We reported a case of 48 y old man presented to acute inferior myocardial infarction after bee sting. Fifteen minutes later, signs and symptoms were started. ST elevation was seen in hospital and ambulance. However, he had normal coronary arteries in coronary angiography. The patient was diagnosed as Kounis syndrome and discharged after 3 d hospitalization.

Keywords

Bee sting, Kounis syndrome, Myocardial infarction.

Introduction

First report of acute myocardial infarction during a prolonged allergic reaction to penicillin was published in in the American Heart Journal in 1950 [1]. Kounis Syndrome was firstly described in 1991. It is also known as “allergic angina syndrome” or “allergic myocardial infarction [2]. Furthermore, the association of allergic reactions and acute coronary syndromes called KS has called acceptance as a new cause of coronary artery spasm [3]. There are a lot of causes such as drugs, a number of conditions, and a variety of environmental exposures that have been reported as capable of inducing Kounis syndrome [3]. In this case, we describe a patient with Kounis syndrome who were admitted to the hospital after bee sting with acute-onset chest pain and dyspnea, accompanied by allergic symptoms, electrocardiographic changes.

Case Report

A 48 y old man was stung by only one honeybee from neck region in the picnic; fifteen minutes later erythematous rash and dyspnea developed accompanied by breathing difficulties and impaired consciousness (Figure 1).

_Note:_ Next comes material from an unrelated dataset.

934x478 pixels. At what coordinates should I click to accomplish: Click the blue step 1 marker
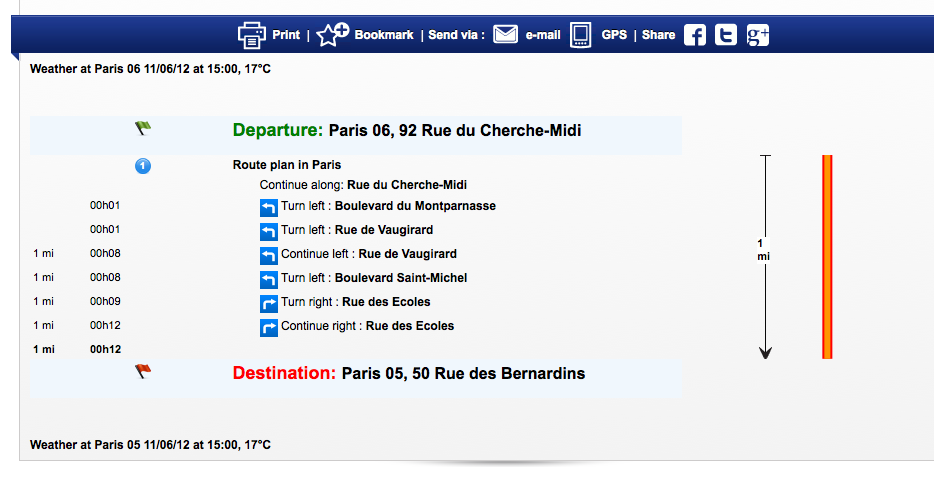[x=143, y=165]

Therefore he called ambulance. He has not previous history of allergy, bronchial asthma, dermatitis, diabetes or coronary artery disease. Dyspnea and erythematous rash gradually increased in ambulance and chest pain added to these symptoms. Because of the palpitations, hypotension, and bradycardia, Electrocardiogram (ECG) was taken from the defibrillator. ST elevation was seen in the inferior derivation (Figure 2A). In ambulance only adrenalin, anti-histaminic and cortisol were administered. When he came to the hospital, his chest pain and hypotension were continued. Therefore, 12-derivate ECG demonstrated inferior ST elevation (Figure 2B).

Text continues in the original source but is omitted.